Guided by these theoretical assumptions, we conducted two sets of analyses that tested (a) developmental differences in abilities to form links based on direct and shared co‐occurrence (Experiments 1–4) and (b) the interdependence of development of these abilities (Experiments 2–4). Given that these analyses tested theoretical assumptions, they are both confirmatory in nature.

We assessed participants' formation of new semantic links in two tasks: Sentence completion and Label extension. Following the logic of free association tasks, the Sentence completion task presented participants with stem sentences that contained a cue word from training and assessed whether participants completed these sentences using another word that either directly co‐occurred or shared co‐occurrence with the cue word. The Label extension task used a variant of a word learning task to assess the formation of new semantic links between familiar (e.g., apple) and novel words (e.g., mipp). Specifically, we assessed whether participants labeled pictures of familiar words (e.g., apples) and items from the same semantic category (e.g., fruits) using the novel words with which familiar words directly co‐occurred or shared co‐occurrence. Thus, accurate performance on both tasks could only be achieved by forming new semantic links based on the reliable co‐occurrences of words during training.

EXPERIMENT 1

To measure the contributions of co‐occurrence regularities to the formation of semantic links across development, young learners (4‐year‐olds) and adults heard sentences in which pseudowords directly co‐occurred or shared co‐occurrence with familiar words. For example, as illustrated in Figure 2, the pseudoword foobly and familiar word apple could become linked because they reliably directly co‐occurred in the same sentences (i.e., foobly reliably preceded apple). In addition, the pseudoword mipp and familiar word apple could become linked because they shared each other's direct co‐occurrence with same word, foobly, across different sentences. To ensure that links could only form based on co‐occurrence regularities, sentences provided no additional semantic information from which the meanings of the novel words could be derived (e.g., “Sally saw a foobly mipp”). More specifically, although participants could use syntactic cues to learn that pseudoadjectives (e.g., foobly) refer to properties, and pseudonouns (e.g., mipp) refer to concrete entities, this information did not signal which pseudoadjectives and pseudonouns reliably co‐occurred. Following training, we measured the formation of co‐occurrence‐based links using two tasks—Sentence Completion and Label Extension—described below.

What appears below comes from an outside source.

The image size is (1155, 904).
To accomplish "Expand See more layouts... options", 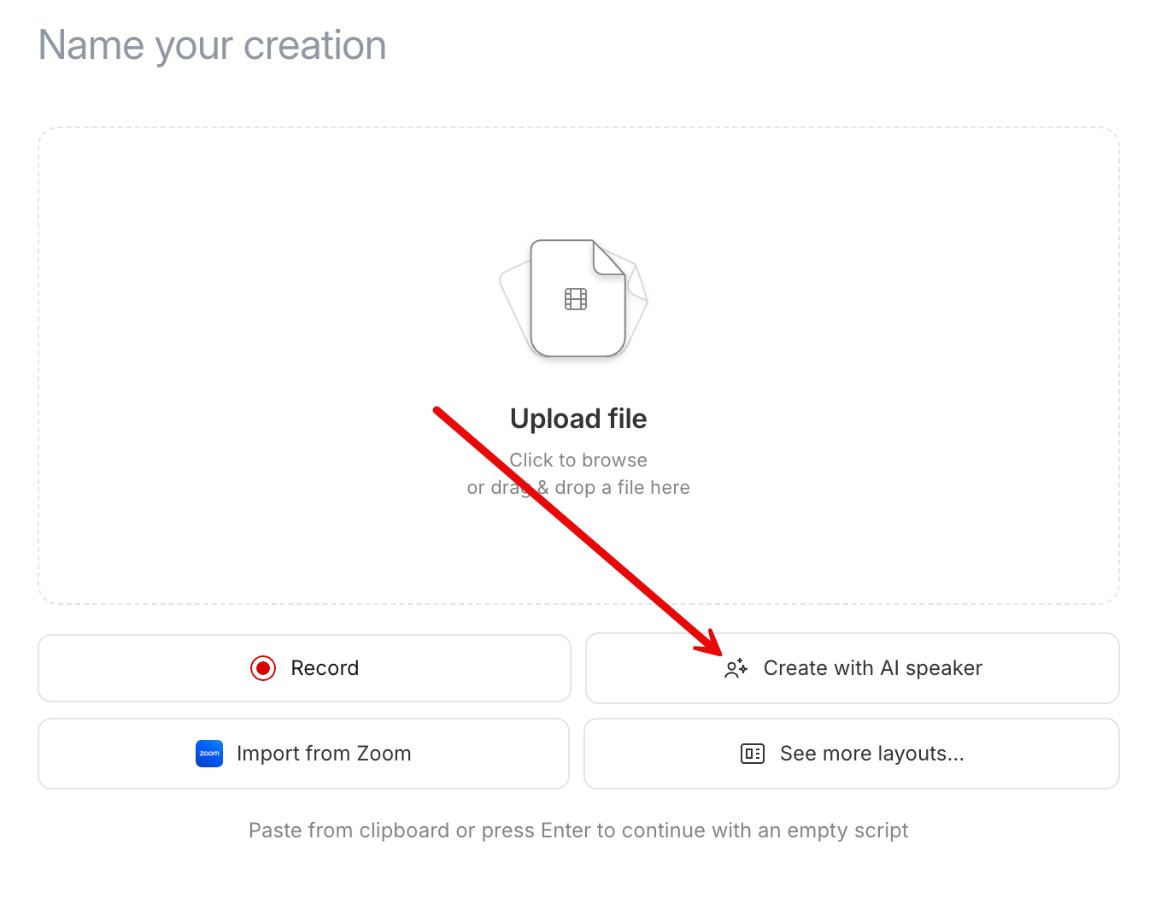I will [871, 754].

The inclusion of pseudowords allowed us to examine the development of abilities to form novel semantic links based only on co‐occurrence regularities. Moreover, the inclusion of familiar words allowed us to test not only whether novel words became linked with the specific familiar words they shared co‐occurrence within training (e.g., mipp‐apple), but also to other members of the category the familiar word belongs to (e.g., mipp‐banana). Evidence that links based on shared co‐occurrence can support such generalization is critical because generalization is the key property of taxonomic links that may be formed from shared co‐occurrence.

Method

Participants

Participants were thirty‐two 4‐year‐olds (M age = 52.0 months, range 48.1–59.8 months, 16 female) and 28 adults (M age = 19.6 years, range 18.0–26.3 years, 19 female). The sample size was determined based on power analyses using the effect size from a pilot experiment that tested developmental differences in the formation of shared co‐occurrence links using the Label Extension task. To detect the effect size of d = 2.285 obtained in the pilot experiment, with 80% power using a paired t‐test with alpha at .05, it would be sufficient to have a sample of 5 participants per age group. To account for the differences in design (i.e., additional test, shorter training), we recruited a minimum of 30 participants per age group. Two additional adult participants were excluded due to a failure to follow the instructions.

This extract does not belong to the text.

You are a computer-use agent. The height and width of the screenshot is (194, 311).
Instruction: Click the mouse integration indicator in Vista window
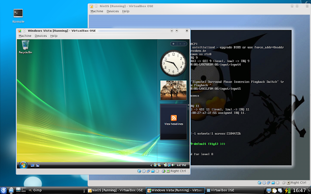click(163, 171)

In this and other experiments reported here, children were recruited from preschools and childcare centers located in middle‐class suburbs of Columbus, Ohio. Adult participants were The Ohio State University undergraduate students. Children were recruited on the basis of returned parental permission forms. They were tested during their regular school hours in a quiet room in their preschool or childcare center. Adults provided informed consent and received course credit for participation. They were tested in the laboratory on campus.

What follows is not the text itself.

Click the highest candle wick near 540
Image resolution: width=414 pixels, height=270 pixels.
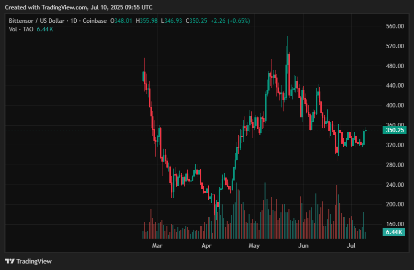(x=287, y=38)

Given that children were recruited from preschools and childcare centers, race and ethnicity information was not possible to collect. In all reported experiments, children were recruited from ethnically diverse suburban locations (58.6% White; 29.0% Black or African American; 6.2% Hispanic or Latino; 5.8% Asian; according to U.S. Census Bureau, Population Estimates Program; https://www.census.gov).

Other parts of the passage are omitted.